Let $K$ be a number field, and let $p$ be a prime number. Does $G = \text{Gal}(\overline{K}/K)$ necessarily have a subgroup of index $p$ that is not open?

Answer 1

Let $K$ be a number field and $G = \text{Gal}(\overline{K}/K)$ its absolute Galois group. The open subgroups of the profinite group $G$ are precisely the "lifts" of the identity $1\in\text{Gal}(L/K)$ (more precisely, kernels of projection maps $G\to \text{Gal}(L/K)$) for finite Galois extensions $L$, and there are countably many $K$-field extensions of any given degree, since $\mathbb{Q}$, hence also $K$, is countable. Thus, $G$ has countably many open subgroups.

Fix a prime $p$. We claim that $G$ has uncountably many subgroups of index $p$, so that at least one — in fact, uncountably many must be non-open, as desired.

To prove this, let $\omega\in \overline{K}$ be a primitive $p$th root of unity.
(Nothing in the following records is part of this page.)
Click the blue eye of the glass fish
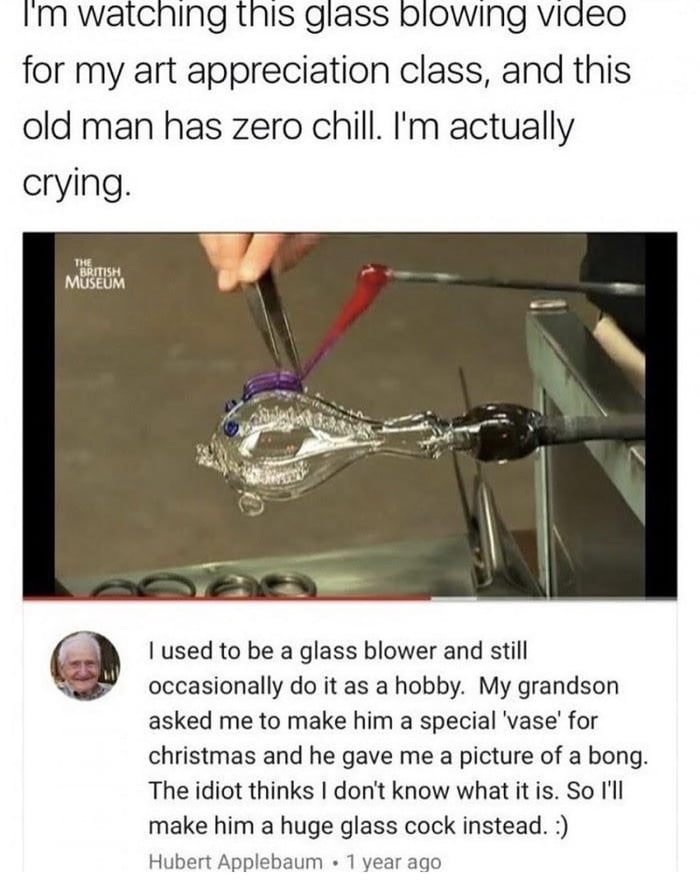The image size is (700, 885). [x=230, y=429]
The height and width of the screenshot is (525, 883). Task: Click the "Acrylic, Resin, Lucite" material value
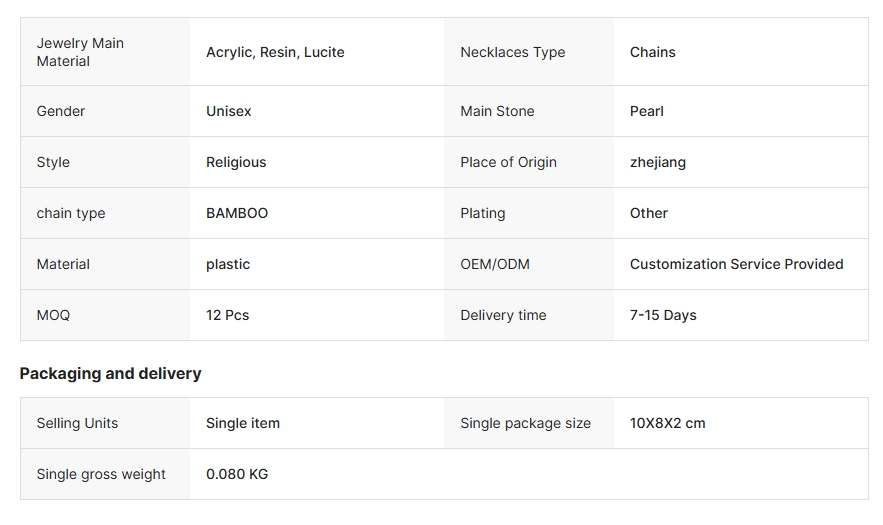click(x=275, y=52)
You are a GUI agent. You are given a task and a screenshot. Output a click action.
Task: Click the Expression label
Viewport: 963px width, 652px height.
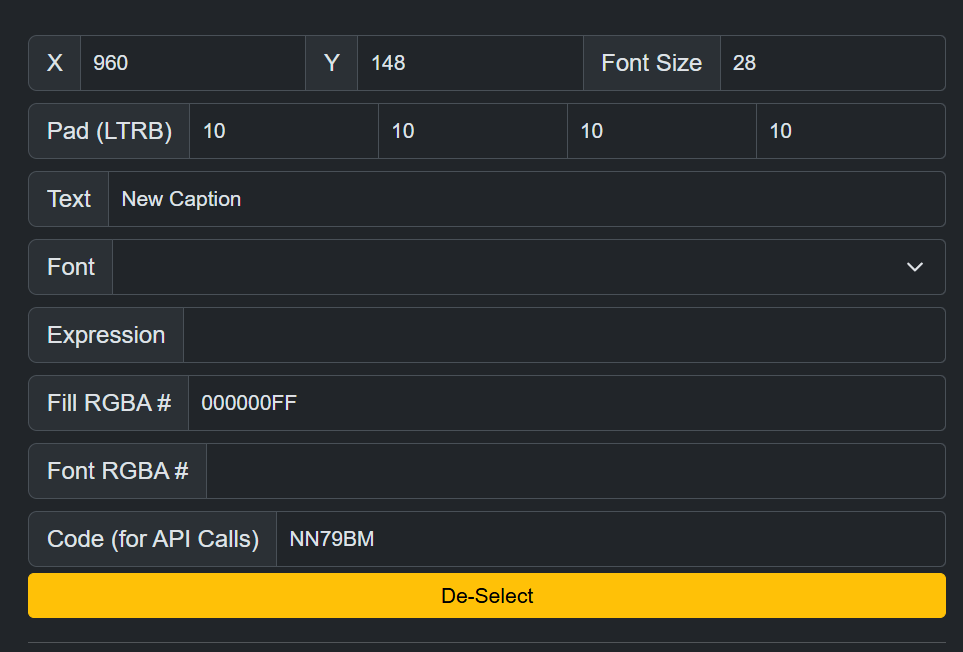click(106, 335)
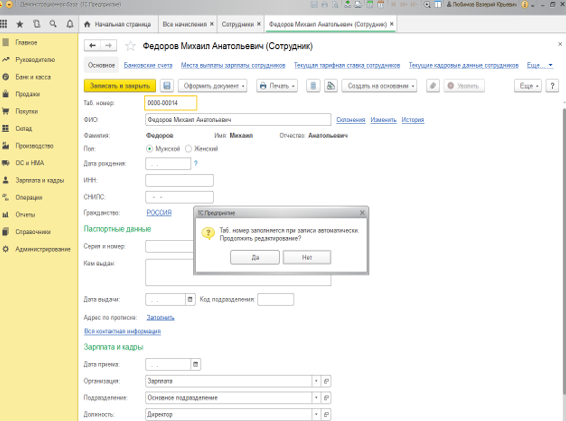Click the РОССИЯ citizenship link
The image size is (566, 421).
point(159,212)
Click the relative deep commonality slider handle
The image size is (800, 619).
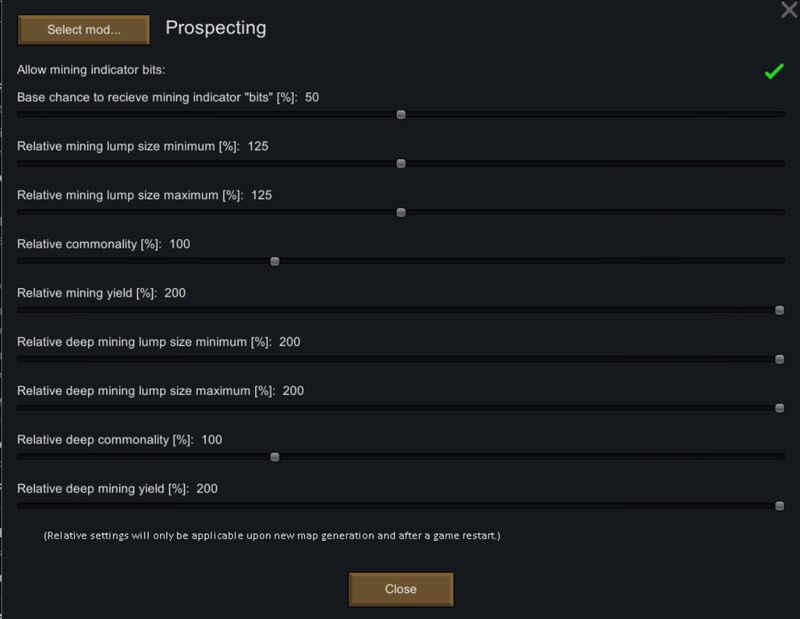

We inductively construct a sequence$$q_1,\,q_2, \,\ldots\in\mathbb{Z}$$of prime integers such that for every $i \ge 1$, the prime $q_i$ is not a $p$th power in $$K\left(\omega,q_1^{1/p},\ldots,q_{i-1}^{1/p}\right),$$where for $i=1$, we just mean $K(\omega)$; for instance, we can just take any $q_i$ not dividing the discriminant of$$K\left(\omega,q_1^{1/p},\dots,q_{i-1}^{1/p}\right),$$so that any $\mathfrak{q} \mid q_i$ is unramified, and in particular $q_i$ is not a $p$th power. Then$$\left[K\left(\omega,q_1^{1/p},\dots,q_i^{1/p}\right):K\left(\omega,q_1^{1/p},\dots,q_{i-1}^{1/p}\right)\right] = p$$ for $i\ge1$.

Set$$K' = K\left(\omega,q_1^{1/p},q_2^{1/p},\dots\right) \subset \overline{K}.$$Since $\omega\in K'$, we have $K'/K$ Galois, with Galois group$$G' := \text{Gal}(K'/K) \simeq C_{p-1}\times \prod_{i\ge1} C_p \text{ (isomorphism of abelian groups);}$$any $K$-automorphism of $K'$ is uniquely determined by an "independent" choice of values at $\omega$, which has $p-1$ conjugates, and the $q_i^{1/p}$, which each have $p$ conjugates. The infinite product$$\prod_{i\ge1} C_p$$is an infinite-dimensional $\mathbb{F}_p$-vector space, so $G'$ has uncountably many subgroups of index $p$, one for each of uncountably (by a standard diagonalization argument) many $1$-dimensional subspaces of the vector space.

Finally, if$$\pi: G = \text{Gal}(\overline{K}/K)\to \text{Gal}(K'/K) = G'$$denotes the projection induced by the inverse limit — which in the case of Galois groups is given by restriction of $K$-automorphisms via $\iota_{K'\subset\overline{K}}$, since $K$-automorphisms of $\overline{K}$ are still $K$-automorphisms of $K'$ — then$$\left[G:\pi^{-1}(H')\right] = \left[G':H'\right]$$for any finite-index subgroup $H'$ of $G'$ — if$$\bigsqcup x'_j H' = G'$$and $x_j\in G$ is any "$\pi$-lift" of $x_j'$, then$$\bigsqcup x_j \pi^{-1}(H') = \bigsqcup \pi^{-1}(x'_j H') = \pi^{-1}(G') = G$$— so we are done.